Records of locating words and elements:
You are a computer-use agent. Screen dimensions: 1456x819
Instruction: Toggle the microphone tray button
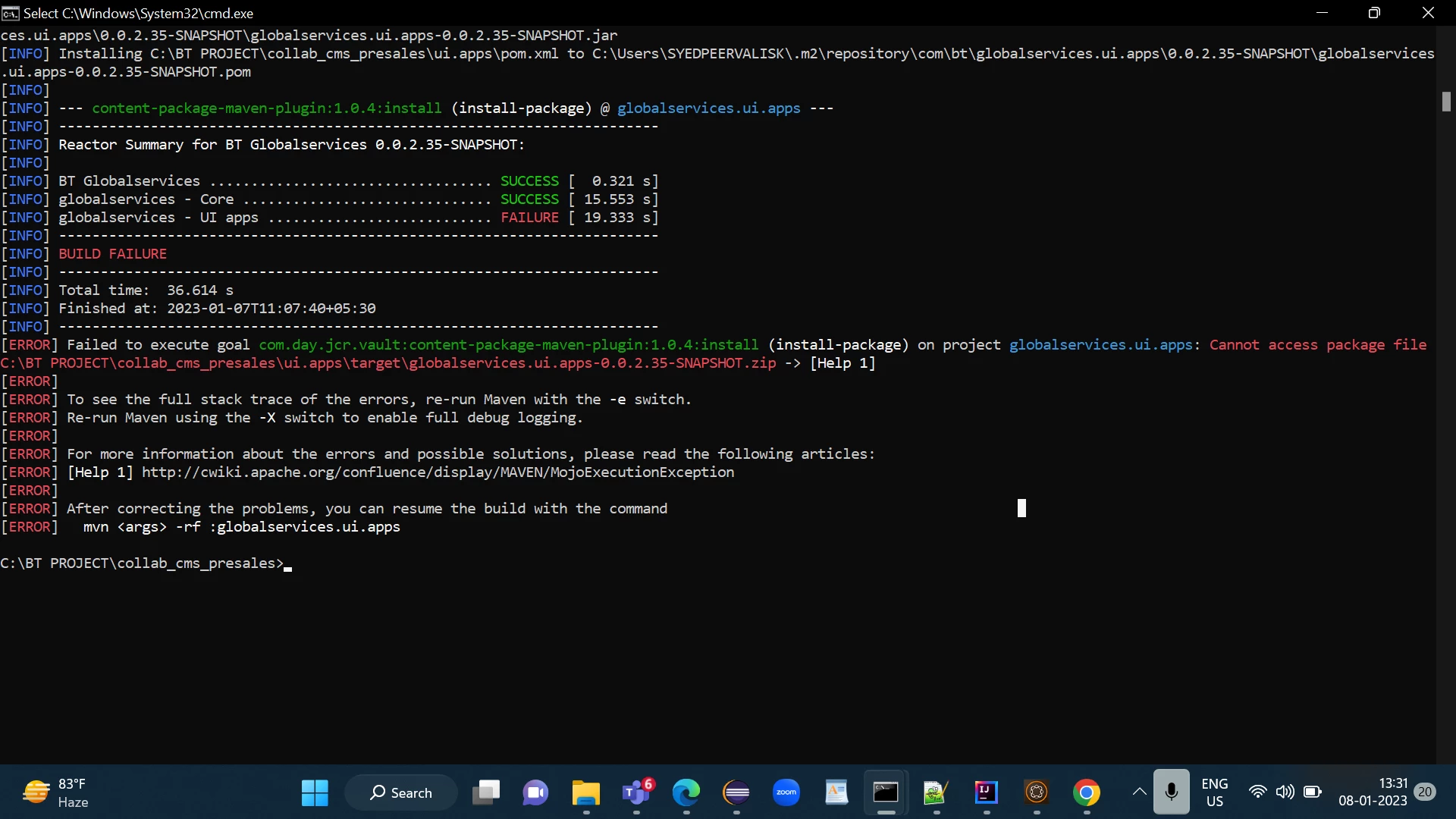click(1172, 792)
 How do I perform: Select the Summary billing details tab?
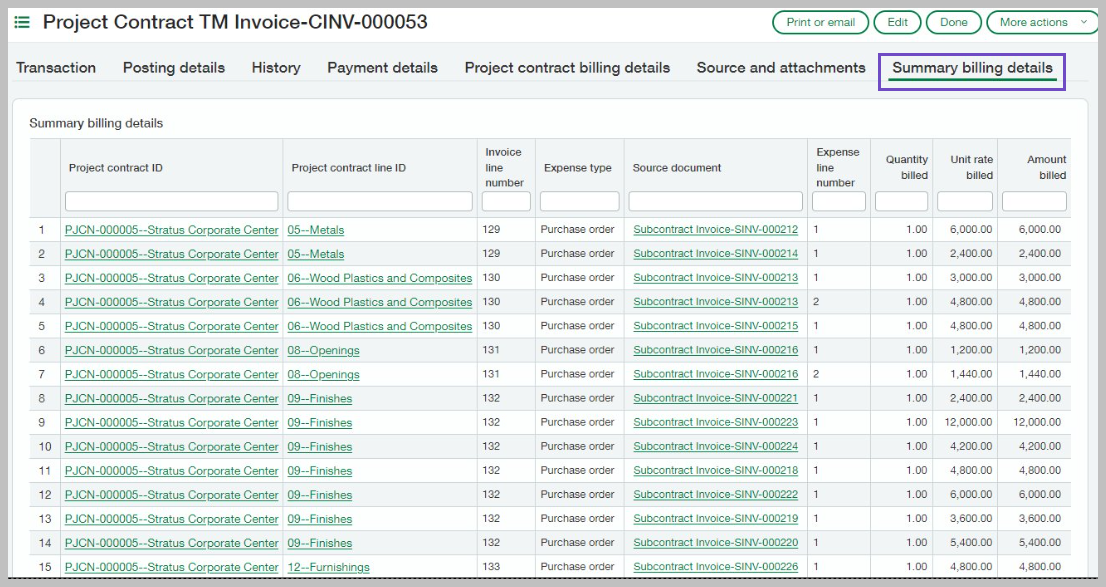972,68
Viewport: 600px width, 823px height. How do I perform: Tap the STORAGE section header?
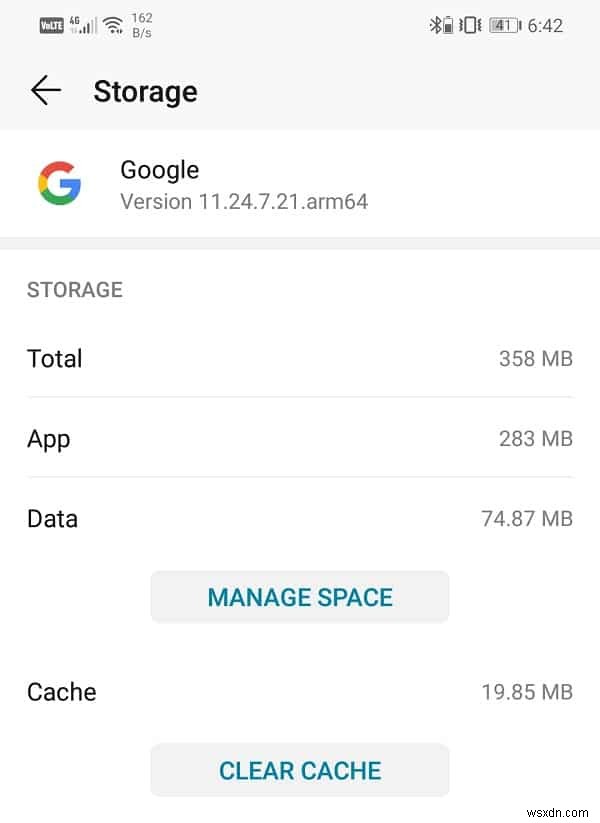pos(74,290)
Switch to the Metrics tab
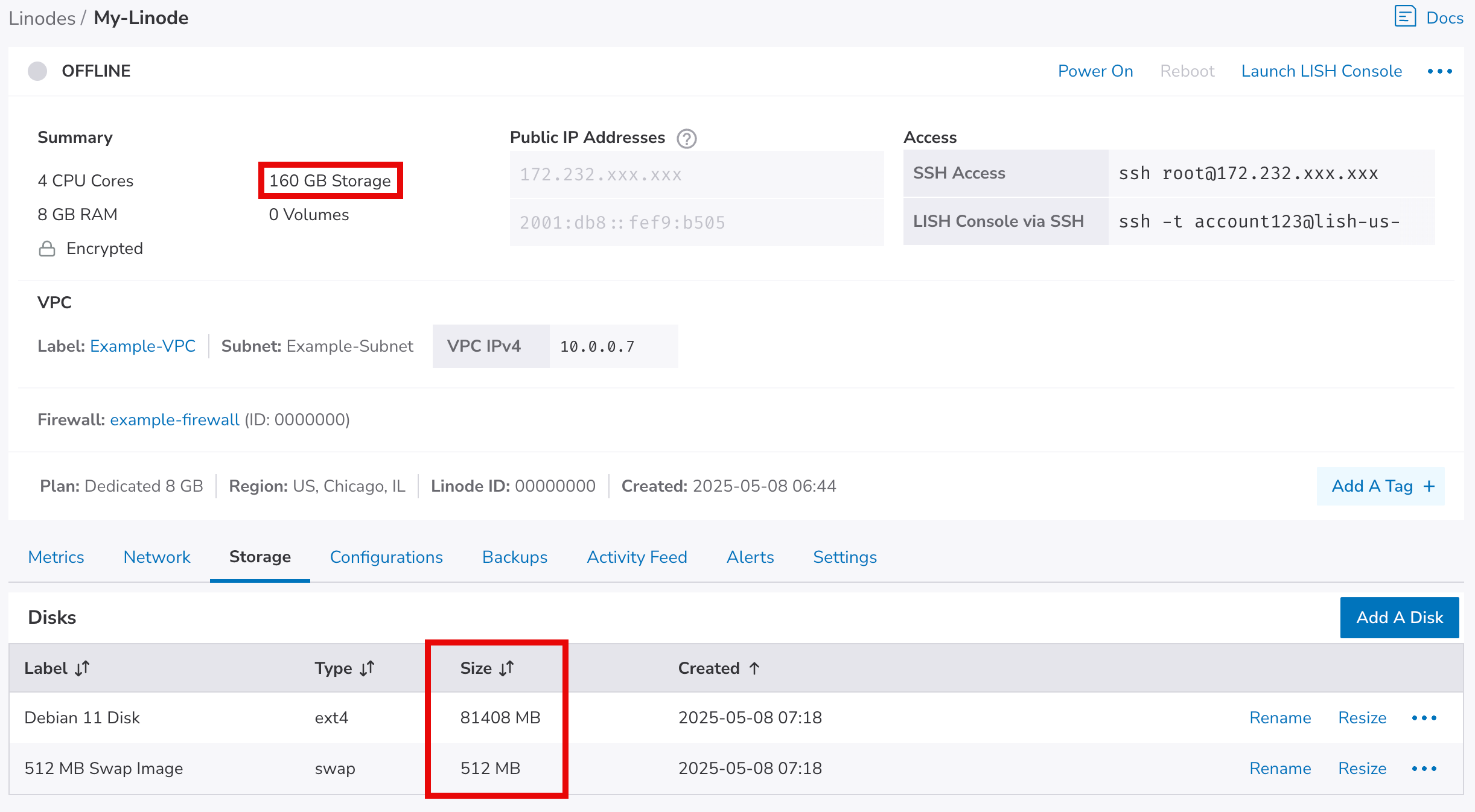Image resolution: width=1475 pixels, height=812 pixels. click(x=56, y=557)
* * *
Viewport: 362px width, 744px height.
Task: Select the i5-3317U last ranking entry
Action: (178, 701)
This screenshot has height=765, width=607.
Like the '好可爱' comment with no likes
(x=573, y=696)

EXERCISE TASK: Rewrite the listing lines from the one containing "Viewport: 362px width, 744px height." through the one containing "(x=573, y=696)", inclusive, changing "comment" to "reply" and keeping everything else the same.

WORKED SOLUTION:
Viewport: 362px width, 744px height.
Task: Select the i5-3317U last ranking entry
Action: (178, 701)
This screenshot has height=765, width=607.
Like the '好可爱' reply with no likes
(x=573, y=696)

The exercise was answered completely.